I’ve Got My Eye On You, Tough Love

I have a confession. I have, in seasons past, loved watching VH1’s Tough Love. In a reality television world full of shining examples of the worst personalities known to man, I felt that Tough Love was different from the rest.

I realize that shows like Tough Love are problematic in many ways, and not just for feminists. We have a group of women who lay their emotions and insecurities out on the table for a everyone to see, judge, and tear apart, then the big strong man comes in to fix everyone up. We see the worst stereotypes being reinforced again and again, from the gold-diggers to the clingy baby-and-marriage obsessed.

What I liked about Tough Love of past seasons was its ability to dig deeper into the basis of the issue. It showed us that the gold-digger grew up homeless and poor and lived in constant fear that they were one misstep away from being back on the streets. It delved into the real issues surrounding the insecurity and helped these women gain the confidence in themselves to overcome both society’s and their own expectations. Yes, at the end of the day it was yet another show where a man is looked to to “fix” the women, but it had much more nuance, and one could see that Steve had genuine affection for these women. Plus, his mom is a badass.

Another reason I loved it is because there were genuine female friendships that formed over the course of the season. There are plenty of shows that trump up minor altercations into full-blown cat fights because hair pulling makes for great TV. Tough Love was different. While there were fights here and there (as one would find in any roommate situation), the women mostly supported one another, helped each other through struggles, and showed a side of female interaction that is sorely lacking from today’s television landscape. Instead of pitting women against each other, they were encouraged to lean on one another, trust one another, and to value one another’s opinions. Women actually get along?!?! You mean they aren’t all just “frenemies” (gag) that are so jealous of one another that they constantly back-bite and sabotage each other’s happiness? NO!

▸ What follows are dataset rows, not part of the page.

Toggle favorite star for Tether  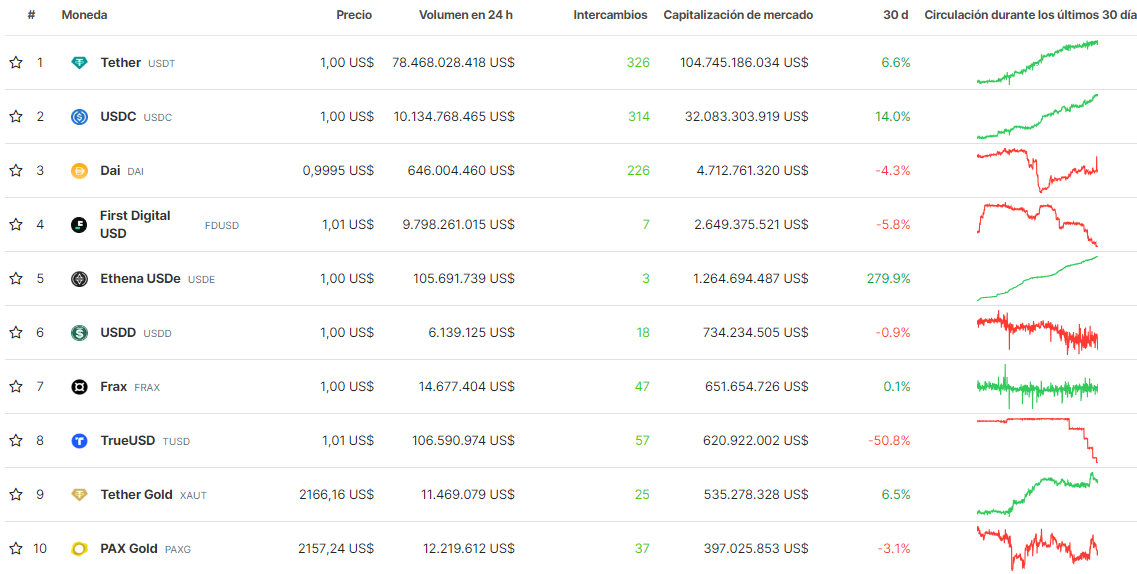point(16,63)
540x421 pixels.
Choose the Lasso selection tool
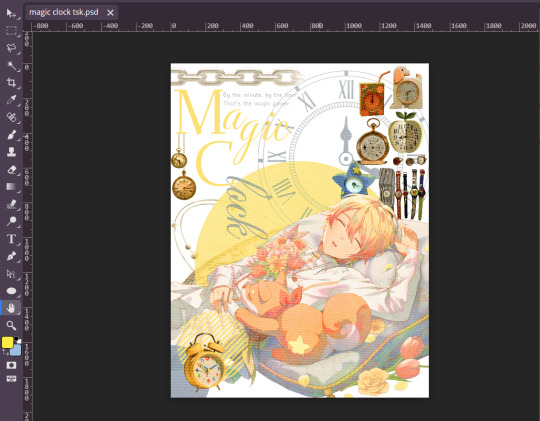pos(11,48)
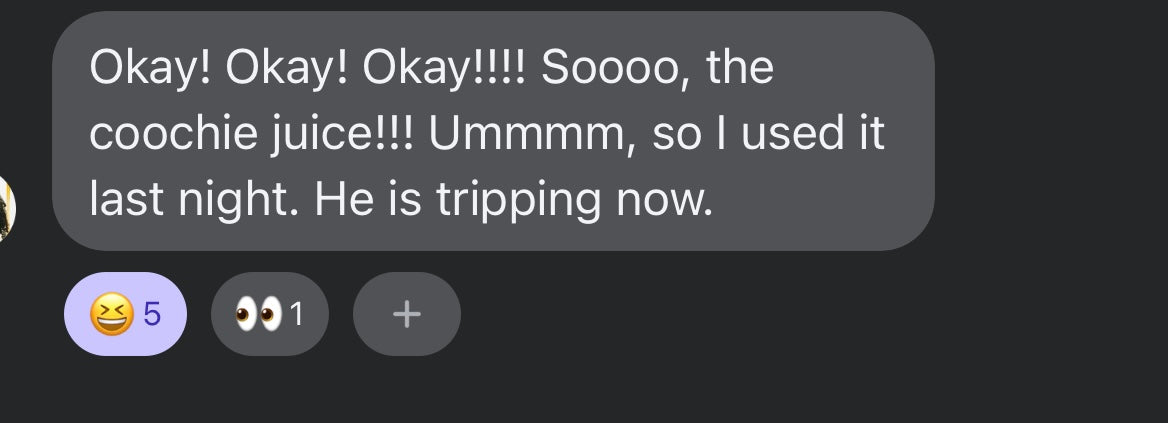The image size is (1168, 423).
Task: Click the "He is tripping now" text
Action: (514, 200)
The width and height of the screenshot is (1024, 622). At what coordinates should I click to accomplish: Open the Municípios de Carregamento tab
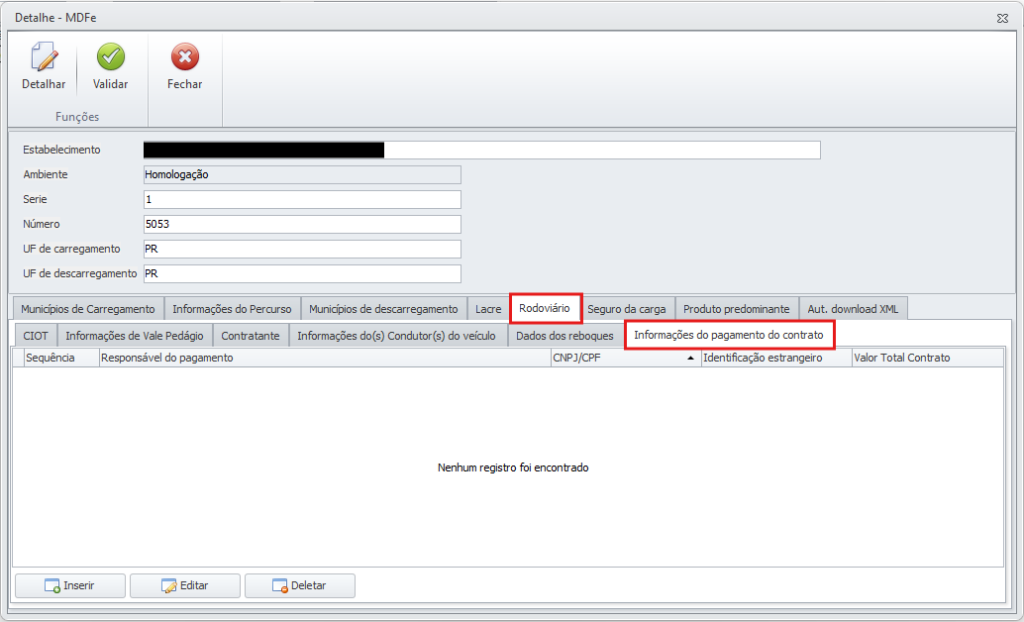pos(88,309)
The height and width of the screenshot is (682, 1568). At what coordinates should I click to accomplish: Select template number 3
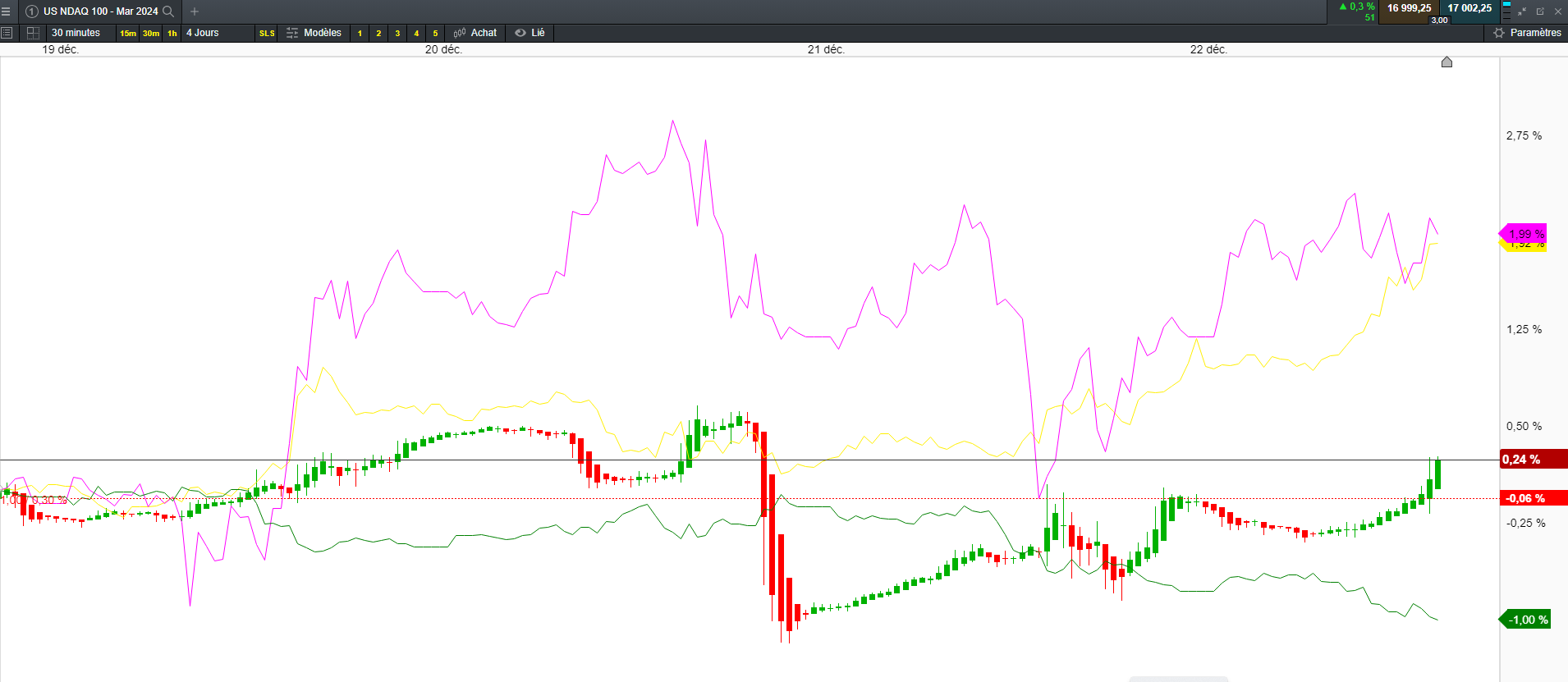(397, 33)
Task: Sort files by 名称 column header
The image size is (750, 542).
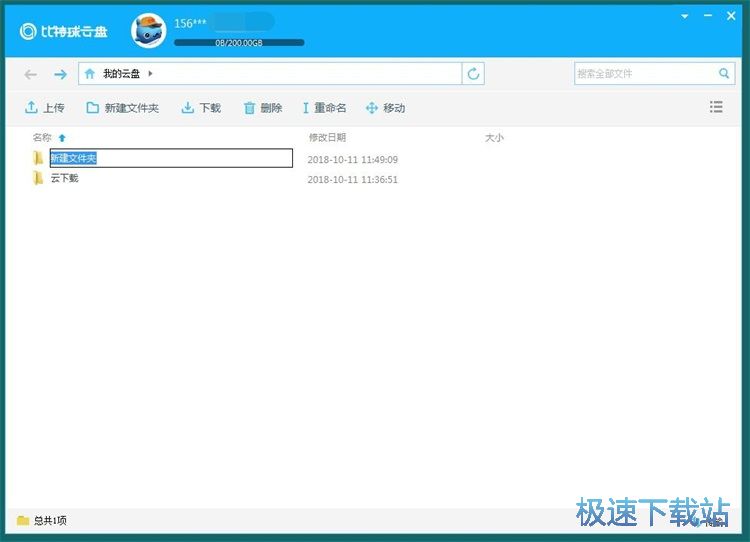Action: pos(42,138)
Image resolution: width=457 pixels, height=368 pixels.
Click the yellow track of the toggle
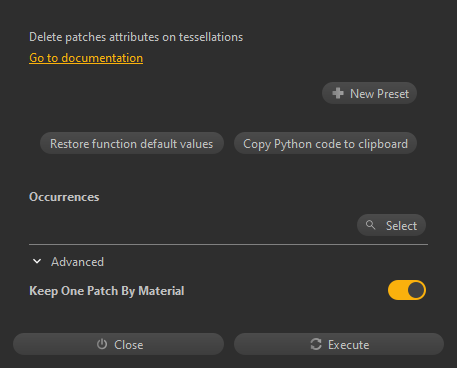[397, 290]
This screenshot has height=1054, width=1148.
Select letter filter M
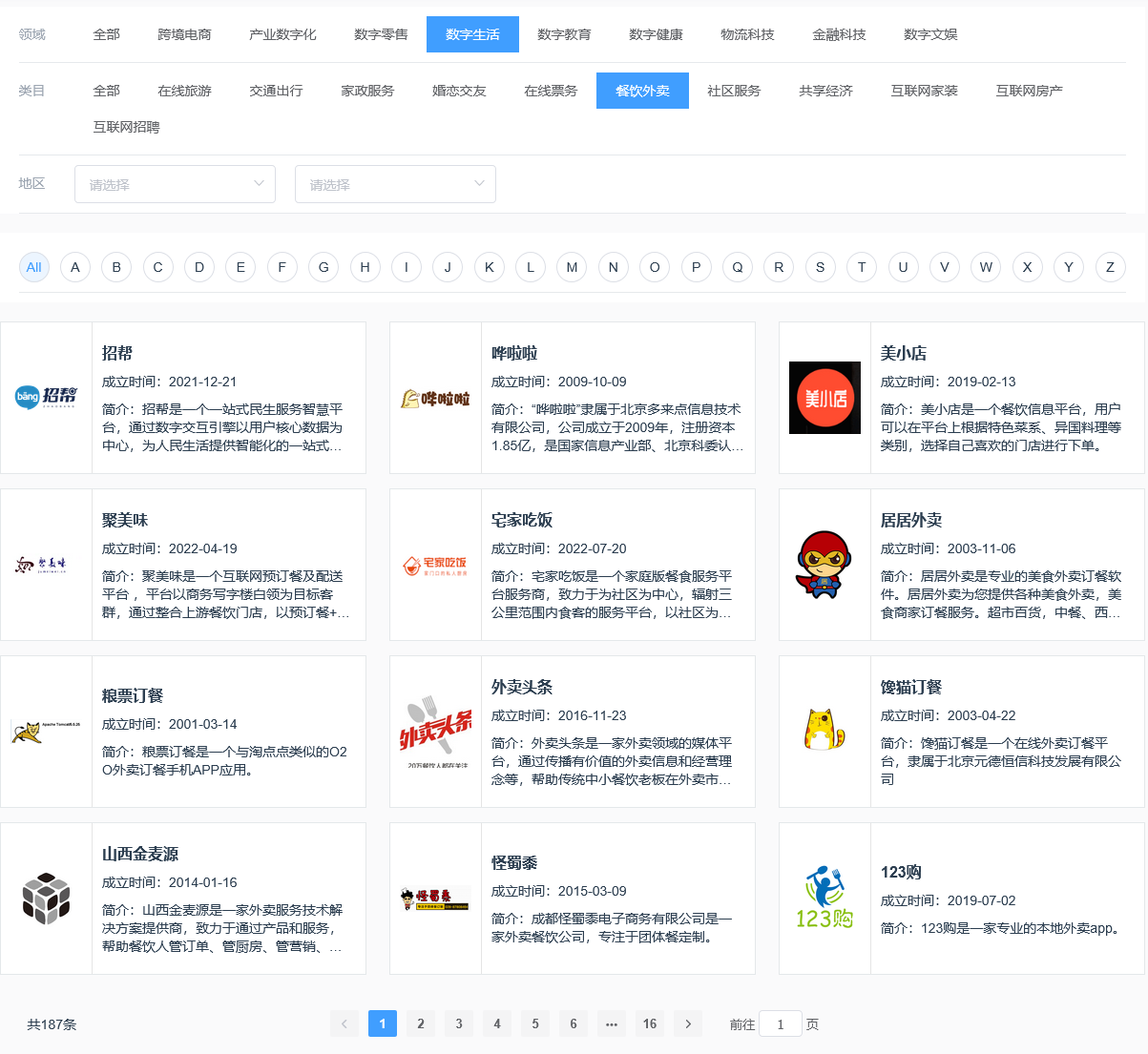coord(572,267)
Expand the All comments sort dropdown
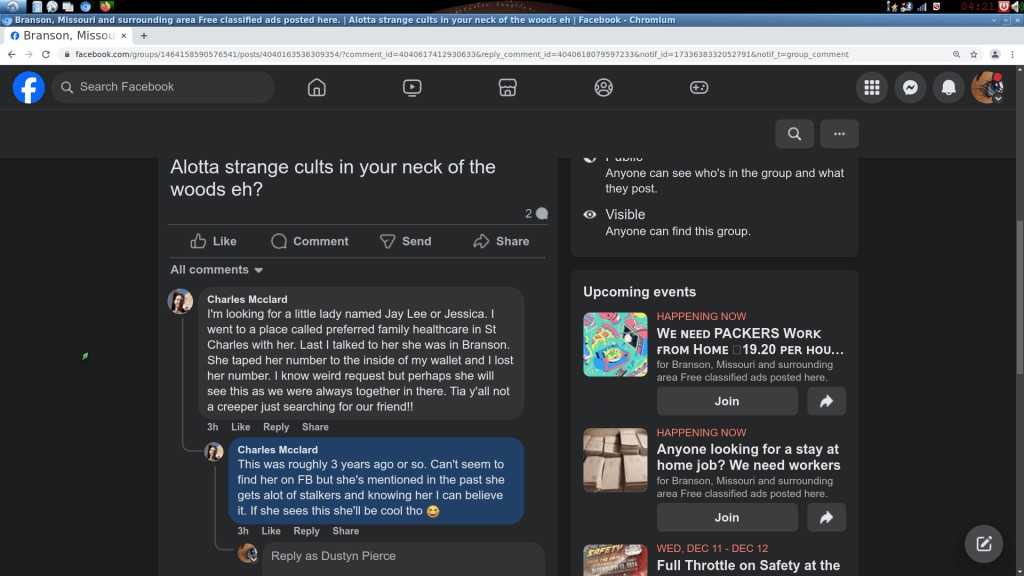1024x576 pixels. (217, 270)
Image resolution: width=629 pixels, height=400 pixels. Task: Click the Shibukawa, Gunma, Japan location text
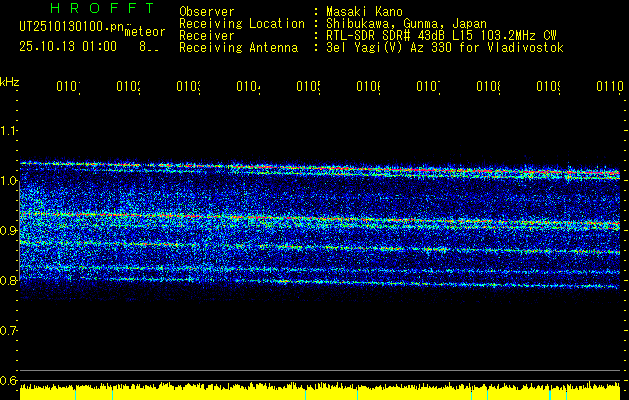pyautogui.click(x=399, y=23)
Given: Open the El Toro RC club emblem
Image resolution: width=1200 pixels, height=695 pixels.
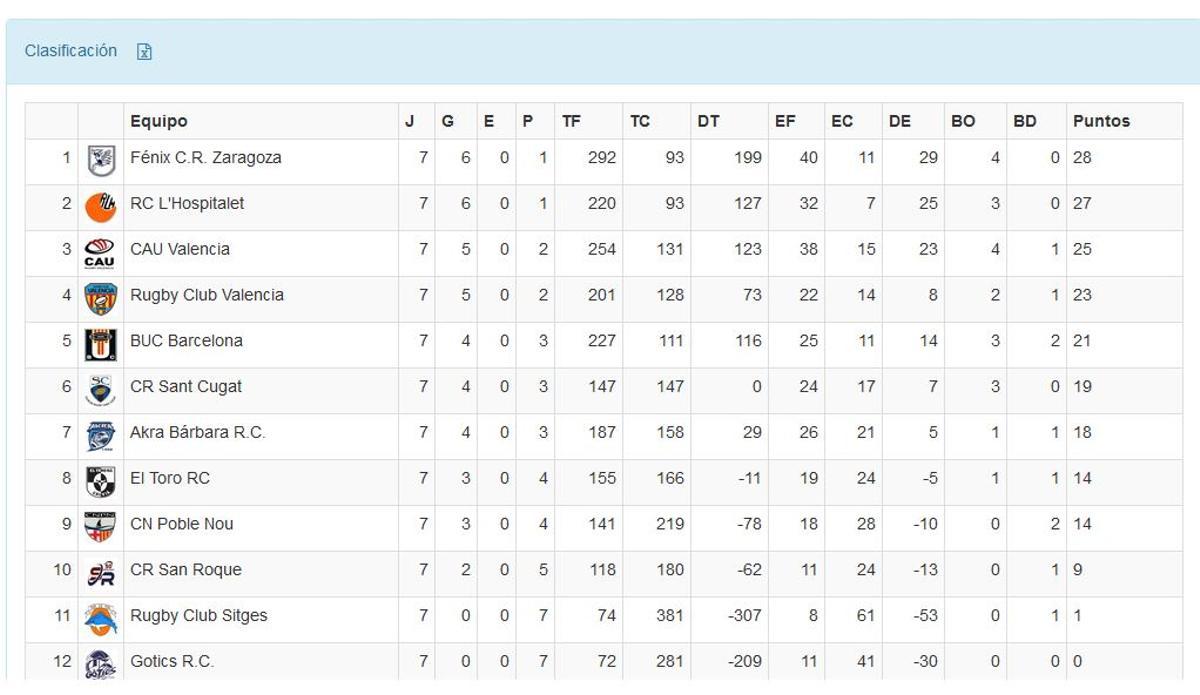Looking at the screenshot, I should 99,478.
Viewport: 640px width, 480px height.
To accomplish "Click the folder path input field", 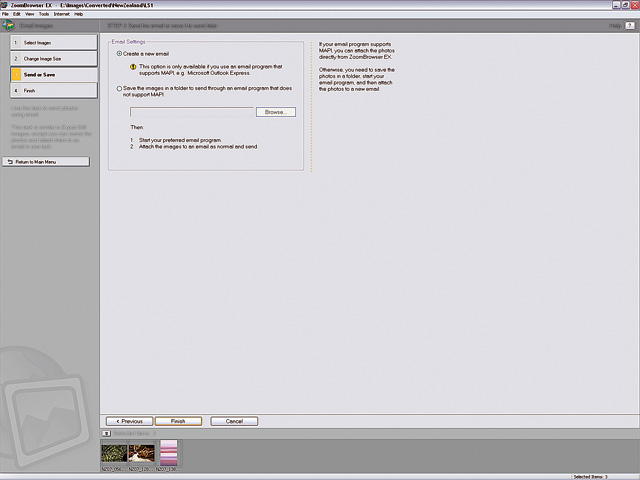I will coord(192,112).
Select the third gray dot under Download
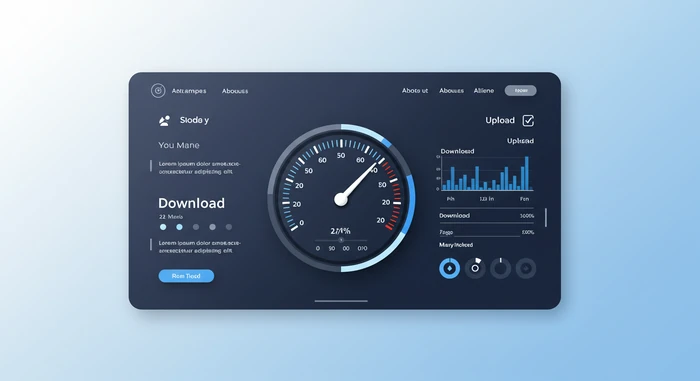 (196, 227)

But I’ve got my eye on you this season, Steve. I don’t know if I am more aware now than I have been in seasons past, but the fact that you keep referring to these grown-ass women as “girls” is starting to piss me off. They are “beautiful girls,” she is a “smart girl;” enough with that shit. These are women, Steve, many incredibly successful and talented women. I don’t mind the word girl usually, but the way you are saying it borders on and sometimes way crosses over into patronizing. Also, putting someone’s mug shot up on the big screens in a sports bar while the whole cast is there on dates? Not. Fucking. Cool. The point that you were trying to make about dating in the technological age was a valid one. Showing these women the scantily clad images that a simple Google search could pull up was interesting. However, putting the recently sober and clearly defensively fragile woman on blast like that was nothing more than you playing up producer desired dramatics. I have Google stalked plenty of people, even people with DUIs, and have never run across their mugshots. Your point about the ready access to information in the internet age could have been made without having to resort to cruelty.

While we’re at it, Steve, let’s talk about cruelty. You used to help build up these women, dismissing assholish comments from other men and reiterating to them how beautiful and awesome they were. Now you are telling women that if they don’t like the haircut you picked out for them, they don’t have real confidence? If they can’t be confident with an ugly ass dye job, they are really faking it? No, dude, no. We all have things we like about ourselves, and we all have things we don’t. Not loving everything 100% doesn’t mean we are emotional wrecks. Playing up the parts we like does not mean we are hiding behind them. Belittling people for not liking your arbitrary makeover decisions is not like the Steve of past seasons. And BTW, you have no room to be talking down to anybody about their spray-on tans, mister. You and Michael Kors could have a contest right now.

I don’t know if the fame is doing nasty things to the person you were, I don’t know if the executives have pushed you to make more compelling TV (and by compelling I mean revolting); I honestly don’t know. I just want you to know that I am going to keep watching, but I have one raised eyebrow pointed right at you, dude. Take it down a notch, stop dipping into Dr. Phil nonsense, and keep giving the viewers the sweetly honest guy from before. Let these women support one another and grow with one another. Don’t turn this into The Bad Girls Club. I will kick you in the shin, Steve. Right in the shin.

One reply on “I’ve Got My Eye On You, Tough Love”

Oh, thank God. I thought it was just me (probably because I was afraid to admit how much I had enjoyed this show in the past), but I’m so glad it’s not. It seems like the casting was done to find the most “hot” and scandalous women, and he has totally upped his asshole quotient. I also, unfortunately, did a little more looking into it and found his twitter, where he shows his true shallow colors. I do like the focus on confidence, but I hate that he always says things like “there must be something wrong with you” – as if the guys are perfect, and the fault always lies with them.

Anyway, mostly it’s just nice to know that this wasn’t just all in my head, or just the result of getting into more feminism between seasons.